Prinz Williams Wut auf Harry soll wohl niemals erlöschen
Zwischen Prinz William (44) und Prinz Harry (41) herrscht seit Jahren Funkstille – und daran dürfte sich so schnell nichts ändern. Royalexpertin Jennie Bond geht davon aus, dass der Prinz von Wales sich von seinem jüngeren Bruder zutiefst hintergangen fühlt. Gegenüber i newspaper sprach sie über den Bruderzwist und blickte dabei auch auf den 30. Todestag von Prinzessin Diana (†36), der am 31. August 2027 ansteht. Eine Aussöhnung ausgerechnet an diesem Gedenktag wäre aus ihrer Sicht ein besonderes Zeichen. "Was für eine Würdigung Dianas wäre es, wenn ihre Söhne sich am Jahrestag ihres viel zu frühen Todes endlich versöhnen könnten", erklärte die Expertin. Anzeichen für eine solche Annäherung sieht sie derzeit jedoch nicht. Als wesentlichen Grund für Williams anhaltenden Groll führt Jennie Bond vor allem Harrys öffentliche Enthüllungen über die königliche Familie an – insbesondere die teils sehr persönlichen Schilderungen in dessen Autobiografie "Reserve".

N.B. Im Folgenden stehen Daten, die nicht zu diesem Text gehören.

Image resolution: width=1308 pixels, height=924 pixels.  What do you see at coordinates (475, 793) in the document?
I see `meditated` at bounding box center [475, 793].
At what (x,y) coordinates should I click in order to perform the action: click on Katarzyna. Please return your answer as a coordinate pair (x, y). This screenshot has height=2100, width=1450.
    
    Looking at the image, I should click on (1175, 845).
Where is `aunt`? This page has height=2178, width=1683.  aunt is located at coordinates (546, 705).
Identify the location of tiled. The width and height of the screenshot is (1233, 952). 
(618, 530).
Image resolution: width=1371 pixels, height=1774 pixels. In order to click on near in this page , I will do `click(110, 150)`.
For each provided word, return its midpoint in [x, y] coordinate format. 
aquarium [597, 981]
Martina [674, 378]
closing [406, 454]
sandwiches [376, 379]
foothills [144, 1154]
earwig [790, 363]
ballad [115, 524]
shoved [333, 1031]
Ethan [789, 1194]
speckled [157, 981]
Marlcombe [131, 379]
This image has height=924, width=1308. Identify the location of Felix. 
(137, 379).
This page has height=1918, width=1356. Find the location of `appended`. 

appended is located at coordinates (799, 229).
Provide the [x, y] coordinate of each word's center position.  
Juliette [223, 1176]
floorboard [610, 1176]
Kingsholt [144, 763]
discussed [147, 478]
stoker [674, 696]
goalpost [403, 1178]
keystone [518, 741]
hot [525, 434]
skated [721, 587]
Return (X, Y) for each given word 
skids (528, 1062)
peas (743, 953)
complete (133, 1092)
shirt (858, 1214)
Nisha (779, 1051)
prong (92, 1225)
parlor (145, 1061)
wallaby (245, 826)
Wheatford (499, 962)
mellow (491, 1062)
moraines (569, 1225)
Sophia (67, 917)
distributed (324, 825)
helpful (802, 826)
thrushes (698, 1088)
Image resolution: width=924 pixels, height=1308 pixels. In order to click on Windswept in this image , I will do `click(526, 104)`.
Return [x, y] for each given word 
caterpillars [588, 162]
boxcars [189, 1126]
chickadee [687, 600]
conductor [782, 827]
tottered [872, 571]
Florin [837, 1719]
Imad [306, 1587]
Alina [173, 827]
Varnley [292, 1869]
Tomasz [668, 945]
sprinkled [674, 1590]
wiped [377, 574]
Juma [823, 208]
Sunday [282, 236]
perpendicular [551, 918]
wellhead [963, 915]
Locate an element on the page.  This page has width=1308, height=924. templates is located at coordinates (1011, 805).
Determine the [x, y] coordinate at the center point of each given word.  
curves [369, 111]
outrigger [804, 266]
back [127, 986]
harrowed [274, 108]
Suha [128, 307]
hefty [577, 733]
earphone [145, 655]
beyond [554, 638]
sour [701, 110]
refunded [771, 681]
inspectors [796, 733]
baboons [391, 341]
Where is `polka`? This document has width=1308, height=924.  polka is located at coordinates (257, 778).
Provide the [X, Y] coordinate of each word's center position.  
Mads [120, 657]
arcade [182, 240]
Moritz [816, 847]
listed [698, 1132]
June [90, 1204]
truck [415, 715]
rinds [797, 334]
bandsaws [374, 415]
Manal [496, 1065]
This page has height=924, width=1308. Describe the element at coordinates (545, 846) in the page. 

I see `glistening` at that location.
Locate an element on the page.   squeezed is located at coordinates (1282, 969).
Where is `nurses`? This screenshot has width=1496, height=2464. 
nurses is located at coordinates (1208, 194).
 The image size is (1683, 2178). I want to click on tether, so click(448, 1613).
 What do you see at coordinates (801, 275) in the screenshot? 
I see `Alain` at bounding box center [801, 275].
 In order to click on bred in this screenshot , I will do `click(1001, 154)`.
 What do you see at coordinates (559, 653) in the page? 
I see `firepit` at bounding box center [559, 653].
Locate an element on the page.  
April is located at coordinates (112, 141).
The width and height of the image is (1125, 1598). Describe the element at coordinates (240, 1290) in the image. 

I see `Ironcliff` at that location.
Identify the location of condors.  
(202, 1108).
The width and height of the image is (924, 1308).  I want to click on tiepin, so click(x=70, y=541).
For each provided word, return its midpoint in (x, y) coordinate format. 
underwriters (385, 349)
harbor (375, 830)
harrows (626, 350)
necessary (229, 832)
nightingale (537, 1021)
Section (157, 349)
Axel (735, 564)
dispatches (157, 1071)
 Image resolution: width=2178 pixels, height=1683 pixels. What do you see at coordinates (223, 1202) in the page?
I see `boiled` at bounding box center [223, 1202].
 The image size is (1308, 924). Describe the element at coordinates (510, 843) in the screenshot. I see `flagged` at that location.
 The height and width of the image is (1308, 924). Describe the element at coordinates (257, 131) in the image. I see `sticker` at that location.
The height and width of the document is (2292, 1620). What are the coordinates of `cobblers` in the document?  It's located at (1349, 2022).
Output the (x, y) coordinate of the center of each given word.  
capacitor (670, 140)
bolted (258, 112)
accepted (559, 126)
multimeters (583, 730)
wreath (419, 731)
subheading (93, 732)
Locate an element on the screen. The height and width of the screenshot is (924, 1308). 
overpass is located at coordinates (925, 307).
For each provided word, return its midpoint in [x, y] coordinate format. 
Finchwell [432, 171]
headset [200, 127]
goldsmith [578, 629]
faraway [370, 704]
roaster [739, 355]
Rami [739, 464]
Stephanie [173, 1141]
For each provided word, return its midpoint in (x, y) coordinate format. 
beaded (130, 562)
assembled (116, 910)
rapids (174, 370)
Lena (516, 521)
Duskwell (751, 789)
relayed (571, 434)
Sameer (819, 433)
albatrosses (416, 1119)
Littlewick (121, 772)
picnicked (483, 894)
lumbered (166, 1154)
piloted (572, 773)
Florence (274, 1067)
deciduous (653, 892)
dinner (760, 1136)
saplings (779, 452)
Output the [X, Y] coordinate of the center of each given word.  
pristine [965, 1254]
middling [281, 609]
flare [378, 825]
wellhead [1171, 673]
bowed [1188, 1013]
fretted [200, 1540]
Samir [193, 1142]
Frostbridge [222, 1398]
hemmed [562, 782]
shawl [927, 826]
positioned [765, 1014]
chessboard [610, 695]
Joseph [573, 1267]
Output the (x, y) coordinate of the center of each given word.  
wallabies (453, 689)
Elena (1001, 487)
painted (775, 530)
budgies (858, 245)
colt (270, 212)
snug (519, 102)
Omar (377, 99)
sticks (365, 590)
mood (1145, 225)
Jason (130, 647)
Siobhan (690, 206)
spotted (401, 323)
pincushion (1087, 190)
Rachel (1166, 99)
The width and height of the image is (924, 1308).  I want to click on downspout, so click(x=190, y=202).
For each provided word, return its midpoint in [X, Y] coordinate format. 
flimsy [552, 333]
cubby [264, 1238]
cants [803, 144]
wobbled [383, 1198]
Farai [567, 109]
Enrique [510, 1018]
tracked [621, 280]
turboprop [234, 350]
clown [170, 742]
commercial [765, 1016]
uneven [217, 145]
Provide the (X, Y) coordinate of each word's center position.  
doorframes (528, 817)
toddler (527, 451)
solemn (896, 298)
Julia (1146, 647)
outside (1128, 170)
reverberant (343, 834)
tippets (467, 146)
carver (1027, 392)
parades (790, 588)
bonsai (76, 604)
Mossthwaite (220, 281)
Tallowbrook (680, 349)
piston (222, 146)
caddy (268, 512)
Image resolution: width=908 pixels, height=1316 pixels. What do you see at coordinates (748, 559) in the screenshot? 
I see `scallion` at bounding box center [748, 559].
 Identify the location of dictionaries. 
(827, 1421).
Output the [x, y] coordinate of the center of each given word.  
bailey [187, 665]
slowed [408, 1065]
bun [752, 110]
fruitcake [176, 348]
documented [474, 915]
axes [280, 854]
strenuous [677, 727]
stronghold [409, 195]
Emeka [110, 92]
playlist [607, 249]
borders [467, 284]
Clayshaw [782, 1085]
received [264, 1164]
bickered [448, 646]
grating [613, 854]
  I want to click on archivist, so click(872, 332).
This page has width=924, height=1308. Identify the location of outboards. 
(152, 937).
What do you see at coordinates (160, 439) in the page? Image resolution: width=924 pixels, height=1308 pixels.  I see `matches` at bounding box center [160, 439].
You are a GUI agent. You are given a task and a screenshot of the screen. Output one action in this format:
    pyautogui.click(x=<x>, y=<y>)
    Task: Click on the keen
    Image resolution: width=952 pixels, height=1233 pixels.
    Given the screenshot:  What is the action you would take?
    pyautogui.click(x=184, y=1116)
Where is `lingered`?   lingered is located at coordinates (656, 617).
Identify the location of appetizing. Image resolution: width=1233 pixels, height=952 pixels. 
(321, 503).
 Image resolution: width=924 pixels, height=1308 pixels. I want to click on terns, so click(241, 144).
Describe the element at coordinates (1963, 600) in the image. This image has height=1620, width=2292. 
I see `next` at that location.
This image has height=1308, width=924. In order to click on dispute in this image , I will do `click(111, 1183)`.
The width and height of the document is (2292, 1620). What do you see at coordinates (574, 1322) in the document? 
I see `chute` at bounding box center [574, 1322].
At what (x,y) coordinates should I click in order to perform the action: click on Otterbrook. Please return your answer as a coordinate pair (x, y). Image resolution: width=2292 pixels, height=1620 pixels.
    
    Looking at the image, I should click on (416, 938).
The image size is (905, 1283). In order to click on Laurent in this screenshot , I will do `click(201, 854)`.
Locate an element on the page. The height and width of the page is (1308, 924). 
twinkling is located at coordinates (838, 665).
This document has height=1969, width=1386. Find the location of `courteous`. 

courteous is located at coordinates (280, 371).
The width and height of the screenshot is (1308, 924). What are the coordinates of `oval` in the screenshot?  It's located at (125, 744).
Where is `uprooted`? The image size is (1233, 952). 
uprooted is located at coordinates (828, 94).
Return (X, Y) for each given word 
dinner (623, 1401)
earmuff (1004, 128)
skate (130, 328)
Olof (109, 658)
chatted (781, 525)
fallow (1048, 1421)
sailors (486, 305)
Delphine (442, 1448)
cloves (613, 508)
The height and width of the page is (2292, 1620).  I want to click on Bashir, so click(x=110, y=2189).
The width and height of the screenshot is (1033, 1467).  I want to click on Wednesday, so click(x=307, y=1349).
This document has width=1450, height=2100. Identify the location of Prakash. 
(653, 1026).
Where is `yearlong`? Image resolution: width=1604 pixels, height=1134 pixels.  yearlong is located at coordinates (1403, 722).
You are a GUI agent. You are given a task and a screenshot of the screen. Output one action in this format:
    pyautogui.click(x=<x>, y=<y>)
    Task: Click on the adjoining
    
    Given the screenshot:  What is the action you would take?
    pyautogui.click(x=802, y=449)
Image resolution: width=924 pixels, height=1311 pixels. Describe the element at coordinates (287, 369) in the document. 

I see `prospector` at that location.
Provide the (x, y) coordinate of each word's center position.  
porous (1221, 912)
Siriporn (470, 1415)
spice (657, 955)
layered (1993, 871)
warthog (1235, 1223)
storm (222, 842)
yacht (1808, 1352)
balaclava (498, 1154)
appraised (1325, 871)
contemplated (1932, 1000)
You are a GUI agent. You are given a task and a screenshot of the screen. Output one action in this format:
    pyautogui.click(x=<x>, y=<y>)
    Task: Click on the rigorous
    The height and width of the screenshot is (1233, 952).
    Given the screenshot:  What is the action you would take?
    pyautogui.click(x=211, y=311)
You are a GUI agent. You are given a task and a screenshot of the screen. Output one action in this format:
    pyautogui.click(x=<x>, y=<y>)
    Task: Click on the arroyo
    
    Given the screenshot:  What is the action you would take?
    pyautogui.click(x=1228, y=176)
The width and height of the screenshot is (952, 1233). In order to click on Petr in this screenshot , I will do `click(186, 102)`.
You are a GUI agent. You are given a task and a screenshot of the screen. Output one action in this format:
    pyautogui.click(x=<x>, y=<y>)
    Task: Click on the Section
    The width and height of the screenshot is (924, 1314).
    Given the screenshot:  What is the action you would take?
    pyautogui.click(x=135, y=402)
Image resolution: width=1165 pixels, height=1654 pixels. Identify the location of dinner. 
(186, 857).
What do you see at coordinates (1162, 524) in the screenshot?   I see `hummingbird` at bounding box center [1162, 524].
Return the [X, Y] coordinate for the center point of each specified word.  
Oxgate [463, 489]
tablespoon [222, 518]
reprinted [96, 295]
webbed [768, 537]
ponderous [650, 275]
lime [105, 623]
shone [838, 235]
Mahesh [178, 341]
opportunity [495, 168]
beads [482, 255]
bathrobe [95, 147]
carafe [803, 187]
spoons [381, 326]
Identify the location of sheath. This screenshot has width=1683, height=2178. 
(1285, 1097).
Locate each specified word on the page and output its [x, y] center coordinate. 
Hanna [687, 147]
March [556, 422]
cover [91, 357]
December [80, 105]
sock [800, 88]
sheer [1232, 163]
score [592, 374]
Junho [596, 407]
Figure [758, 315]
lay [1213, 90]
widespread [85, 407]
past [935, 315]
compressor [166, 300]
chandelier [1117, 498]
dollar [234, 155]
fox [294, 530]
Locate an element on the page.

Besonders schwer dürfte für William dabei wiegen, dass Harry private Angelegenheiten der Familie öffentlich gemacht und dabei seine ganz eigene Sicht auf die Ereignisse dargestellt hat. "Er fühlt sich von seinem Bruder verraten, der die Familiengeheimnisse – oder zumindest Harrys Version davon – verkauft hat und nun wieder in den Kreis der Familie aufgenommen werden möchte. Sollte es zu einem Waffenstillstand kommen, wird William derjenige sein, der ihn ausruft", erklärte Jennie gegenüber i newspaper. Selbst eine Annäherung seitens des Herzogs von Sussex dürfte demnach nicht ausreichen: "Doch während Harrys Wut möglicherweise verraucht ist, könnte die Wut, die in William weiter schwelt – der bekanntermaßen als stur gilt –, wesentlich schwerer zu löschen sein." In seinen Memoiren schilderte Harry unter anderem eine körperliche Auseinandersetzung mit seinem Bruder. Wie tief der Bruch zwischen den beiden inzwischen ist, wurde auch 2024 deutlich: Bei der Zeremonie zum 25. Jubiläum des Diana Awards traten William und Harry getrennt voneinander auf.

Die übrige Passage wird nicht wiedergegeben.